===== EXCERPT TO READ

Notes from the Dissertation Desk #2

I thought it was probably time for the second edition of this series. There’s been some progress and a few new things learned along the way. So here’s what’s been going on since the last time I checked in with you all about my dissertation…


In the first edition of this series I talked about reaching out to my chair for help when I didn’t know where to start with the dissertation back in June (after spending a month between my colloquy and when I knew I needed to start writing). Well, that help got me through my first chapter and part way into my second chapter. And then I got stuck again. I should have reached out to my chair a second time, but I was too worried that I was doing something wrong and that I needed to work it out on my own. But I just happened to set up a “catch up” coffee meeting with one of my committee members. I really only intended to ask a couple questions and then spend the rest of our time actually catching up, but we ended up spending the two hours hammering out details on my dissertation and how I would do the analyses. We ended up completely restructuring my case studies and I came away with 4.5 handwritten notes (thanks to my committee member who wrote down all the random—and not so random—thoughts, arguments, ideas, etc, that came flying out of my mouth during our meeting. Two hours later I was exhausted and mentally drained, but I actually felt like I knew what I needed to write. So this leads me to my first tip for this post (and fourth tip for this series)…

Tip #4 - (related to Tip #1 from the first post), don’t be afraid to keep asking for help.

==========

TASK LIST>
- a) In the dissertation post, how long did the coffee meeting with the committee member last?
- b) In the records, starting at the line containing "Given: Close the Araxis Merge Setup dialog" and ending at the end of the records, switch "dialog" to "window" and write those lines out again with everything else unchanged. Leave the pictures out.
The dissertation post and the records are unrelated material.

===== RECORDS FOR THE EXERCISE

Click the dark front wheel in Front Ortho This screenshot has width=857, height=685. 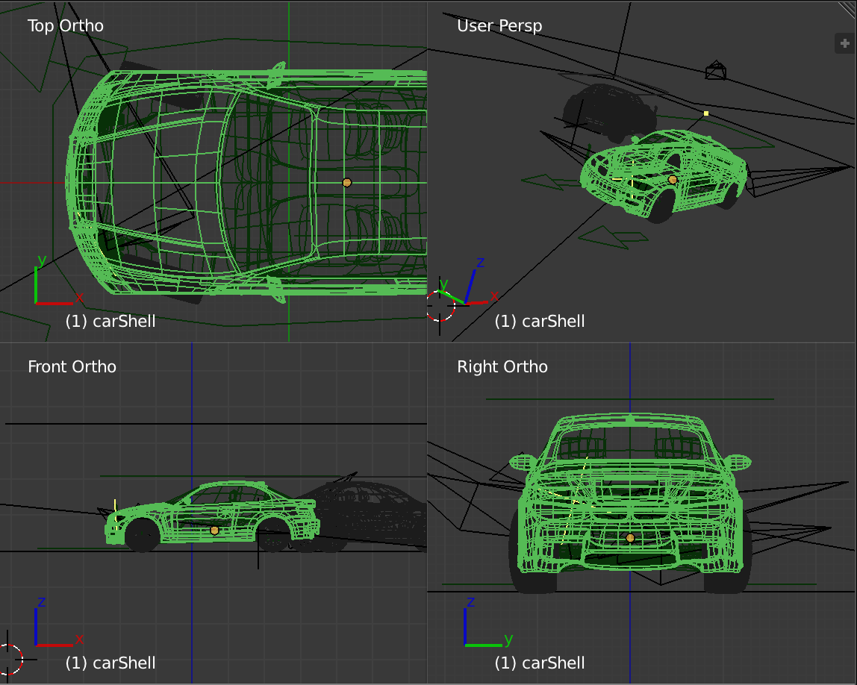141,535
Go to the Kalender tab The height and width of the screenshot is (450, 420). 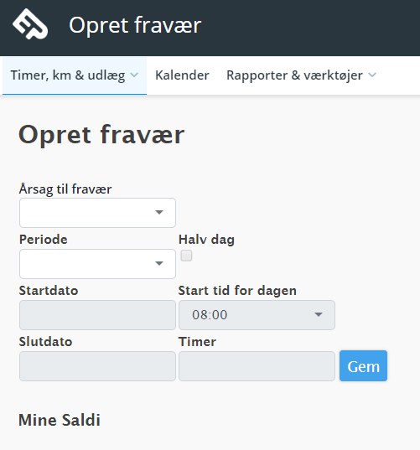point(182,75)
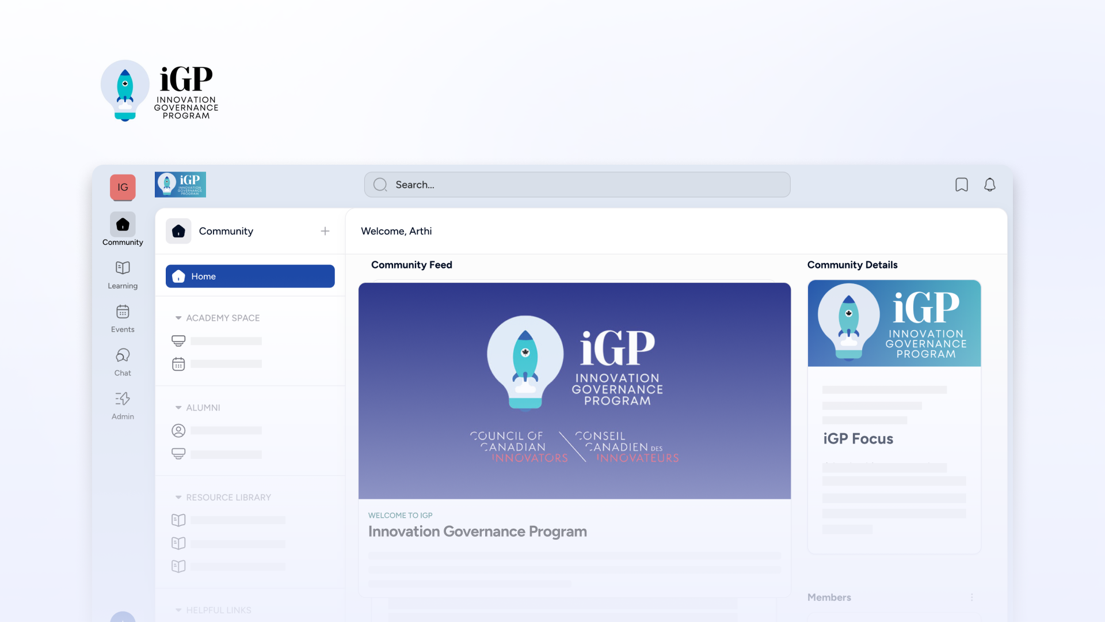Click the bookmarks icon in top bar
Image resolution: width=1105 pixels, height=622 pixels.
click(x=961, y=185)
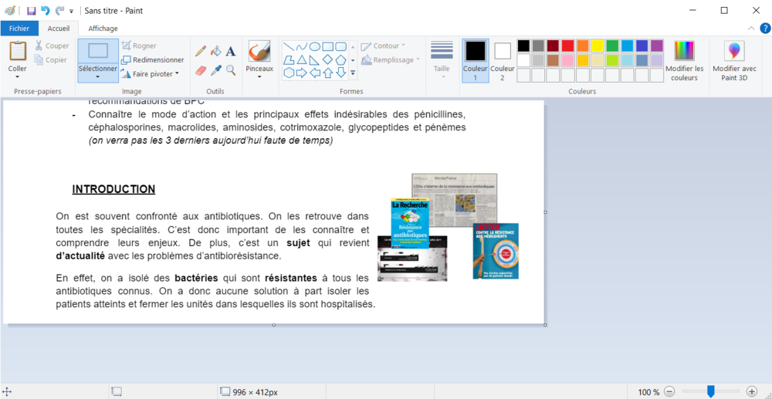Click the Redimensionner button

click(x=152, y=59)
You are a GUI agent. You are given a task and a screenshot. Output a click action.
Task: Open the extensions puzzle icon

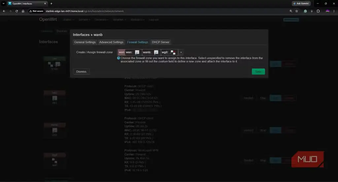tap(318, 11)
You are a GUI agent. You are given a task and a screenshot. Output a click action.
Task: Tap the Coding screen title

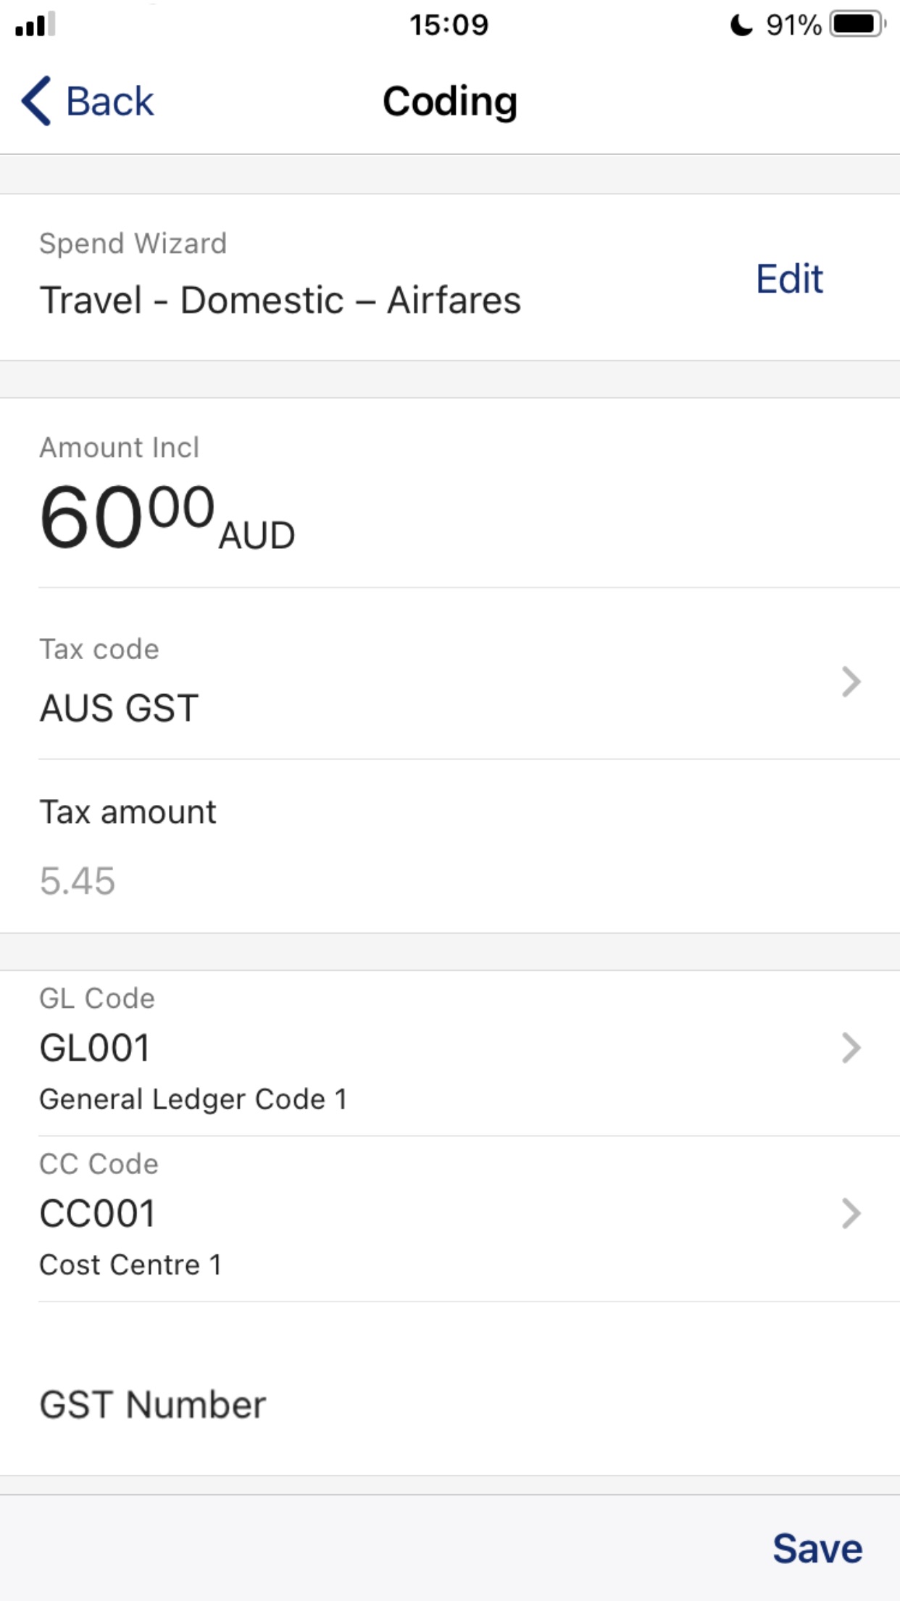point(450,102)
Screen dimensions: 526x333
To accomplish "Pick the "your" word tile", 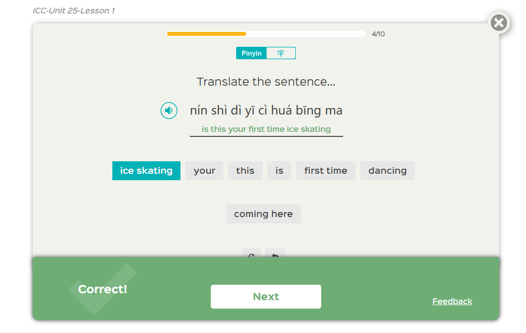I will click(204, 171).

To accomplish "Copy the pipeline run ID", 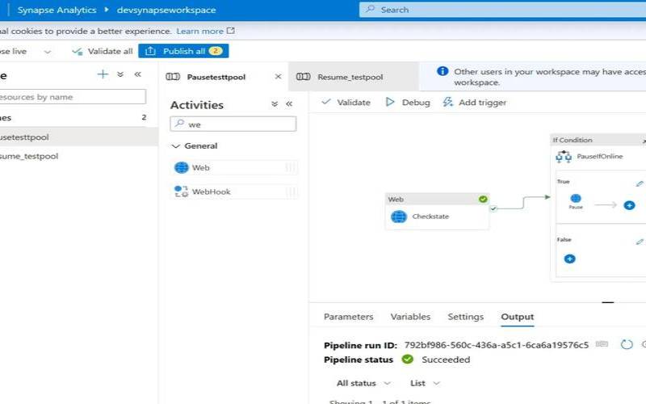I will pyautogui.click(x=602, y=344).
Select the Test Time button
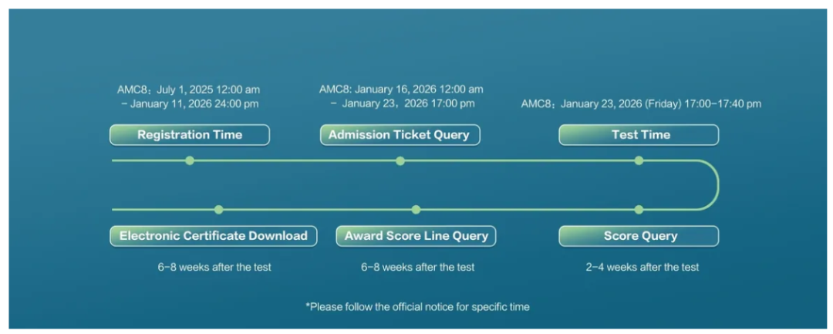Image resolution: width=833 pixels, height=334 pixels. pyautogui.click(x=639, y=135)
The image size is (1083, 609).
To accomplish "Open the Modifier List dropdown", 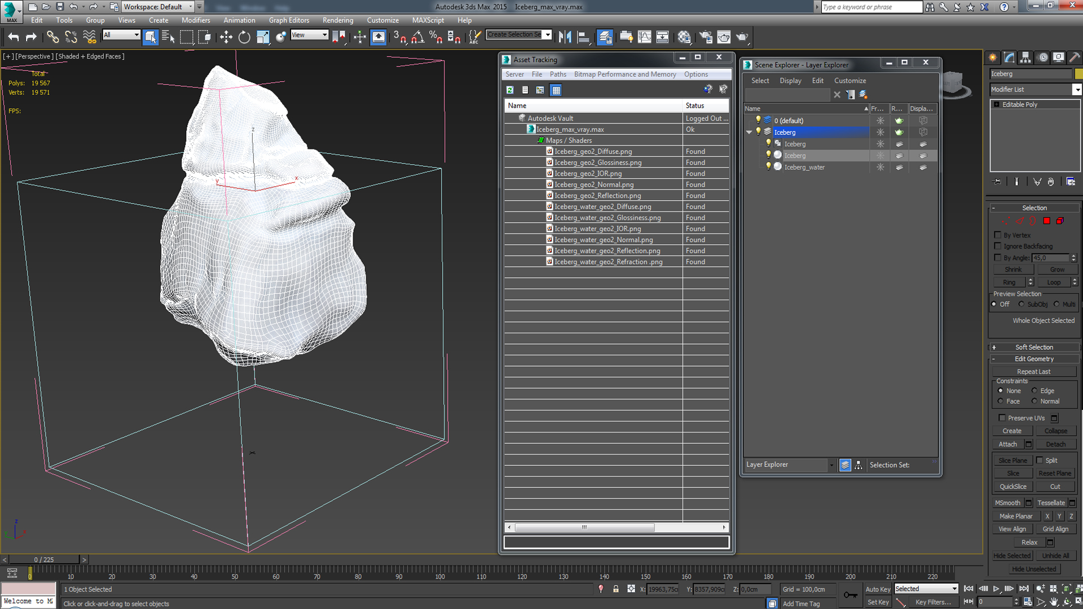I will [1076, 90].
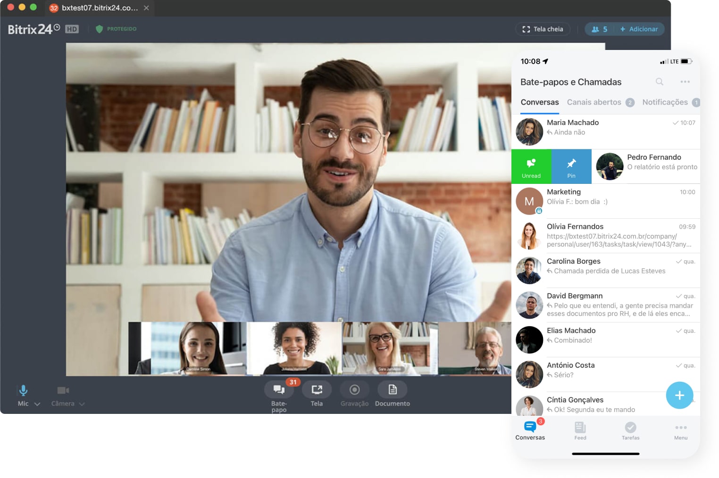The width and height of the screenshot is (719, 478).
Task: Enter full screen with Tela cheia
Action: coord(543,29)
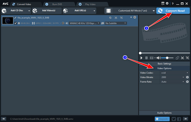
Task: Open Video Bitrate gear settings
Action: point(187,77)
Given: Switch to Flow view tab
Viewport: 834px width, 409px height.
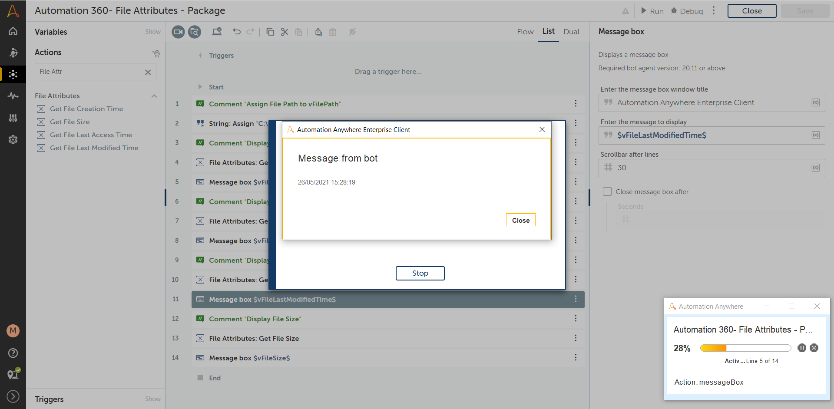Looking at the screenshot, I should click(525, 32).
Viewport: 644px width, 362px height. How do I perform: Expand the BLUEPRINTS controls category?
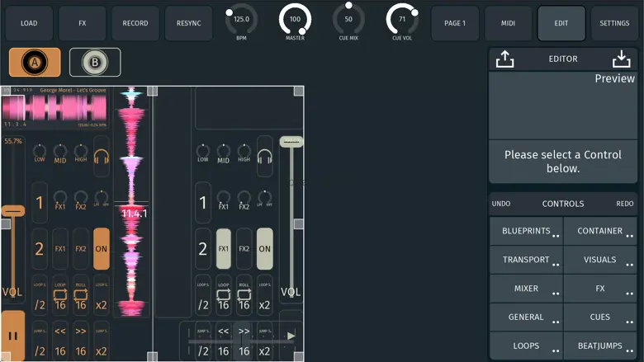pyautogui.click(x=526, y=232)
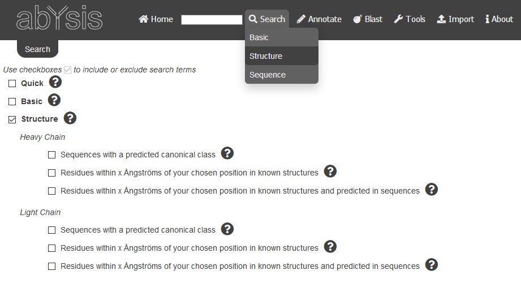Open the Annotate menu
The width and height of the screenshot is (521, 283).
[x=319, y=19]
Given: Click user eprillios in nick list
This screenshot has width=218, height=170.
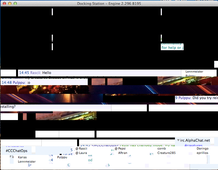Looking at the screenshot, I should [202, 153].
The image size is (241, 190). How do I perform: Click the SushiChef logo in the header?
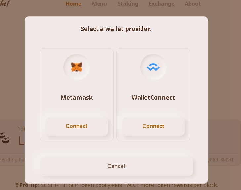pos(5,4)
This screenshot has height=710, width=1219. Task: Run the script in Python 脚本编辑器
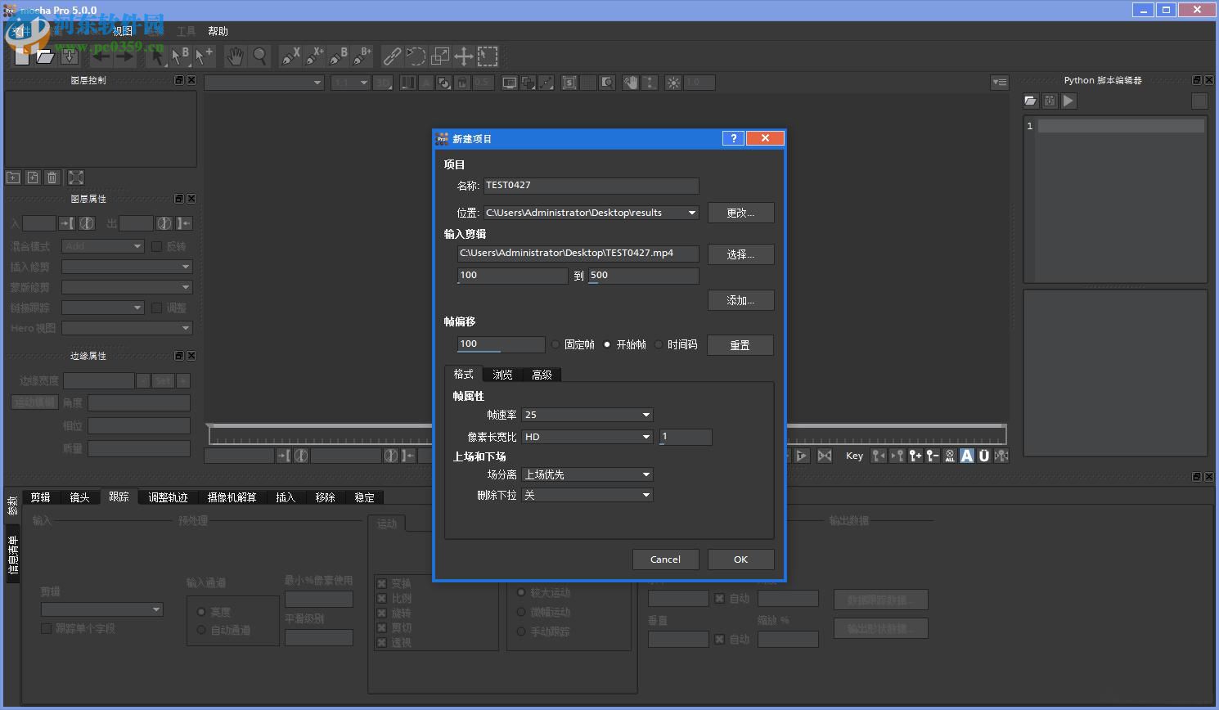[1068, 101]
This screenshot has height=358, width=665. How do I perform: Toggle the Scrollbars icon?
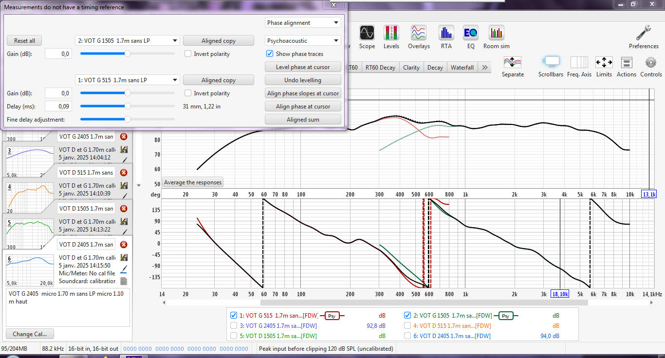coord(552,62)

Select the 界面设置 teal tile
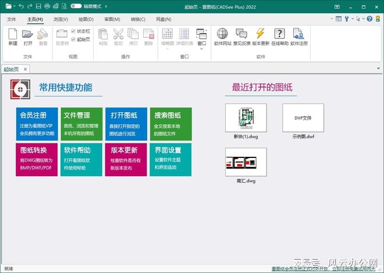(170, 159)
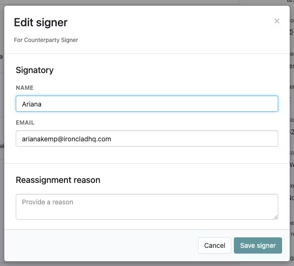Place cursor after the text Ariana
Viewport: 294px width, 266px height.
[42, 104]
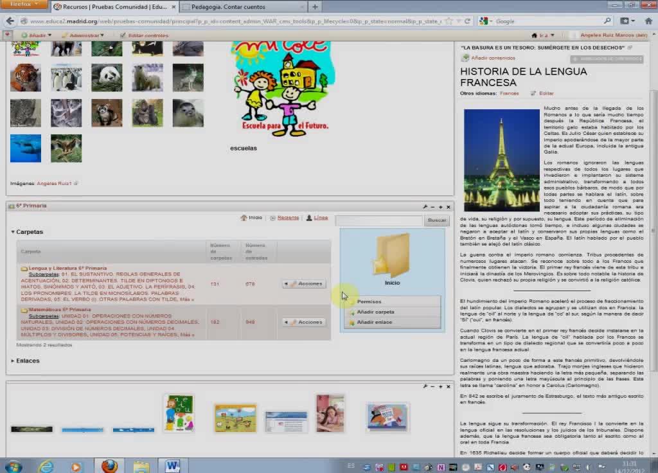Open Acciones dropdown for Lengua y Literatura
This screenshot has height=473, width=658.
point(304,283)
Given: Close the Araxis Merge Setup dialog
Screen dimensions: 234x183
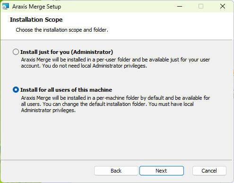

==========

EXERCISE RESULTS>
- a) Two hours.

- b)
Given: Close the Araxis Merge Setup window
Screen dimensions: 234x183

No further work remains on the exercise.